As currently structured Alaska LNG would deliver LNG to Asia for about $12 per million British thermal units, assuming a project cost in the $45 billion range, according to the Wood Mackenzie study. If project costs escalate the cost would be more, approaching $15 per million Btu.

“Not only will the project not make sufficient returns for investors at current LNG prices but it may struggle to make returns even under a $70 per barrel oil price,” Barrowman said.

“However, there are certain levers that could be used to improve the competitiveness of the Alaska LNG Project and potentially improve the competitiveness compared with other jurisdictions,” with LNG projects, he said.

Third-party ownership

One option is a project owned by a third-party investor group, such as pipeline company and eventually equity investors or pension funds, Barrowman said. These groups might accept a lower return on investment, in the range of 8 percent, compared with a 12 percent return the producer/investors would likely require for the current ownership structure.

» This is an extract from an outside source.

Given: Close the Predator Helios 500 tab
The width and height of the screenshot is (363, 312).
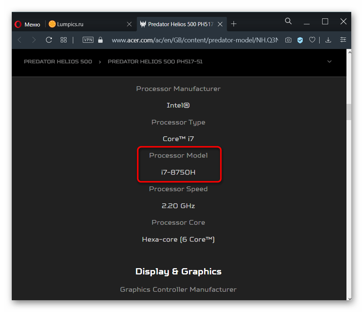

This could reduce the cost of LNG to a range of approximately $7 per million Btu, which might compete even at oil prices of $45 per barrel, he said. Another option, full state ownership and tax-exempt status, could reduce the cost of service to the $6 per million Btu range, he said. It is not known whether the U.S. Internal Revenue Service will approve a tax-exempt status for the project but exemption from state property and corporate income taxes would help.

Legislators cautious

Legislators were cautious in their appraisal of the new plan. Sen. Anna MacKinnon, R-Eagle River, who co-chairs the Senate Finance Committee, asked if the state administration would be seeking a change to Senate Bill 138, the enabling legislation passed in 2014 that authorizes the framework for Alaska LNG, including the partnership with industry.

“It is my understanding that no change in SB 138 is needed,” Meyer told the committee.

“That would be interesting,” MacKinnon said, indicating skepticism.

Meyer said SB 138, “contemplated a joint venture (between state and industry) but one that applied to the ‘pre-FEED’ (preliminary engineering, now underway). We’re now at a decision point” at the end of pre-FEED, in which a new arrangement may be needed, he said.

Hugh Short, a member of AGDC’s board who was with Meyer at the presentation, said, “It’s premature to say what legislative changes are needed. The board has not been able to spend enough time with this.”

Rep. Geran Tarr, D-Anchorage, expressed concern for the new plan. “It has always been stressed to me that there are big advantages to the (commercial) alignment under the current arrangement. This is a different mode, and it’s not clear what the alignment advantages would be,” she said.

The House and Senate committee hearings continued Aug. 25.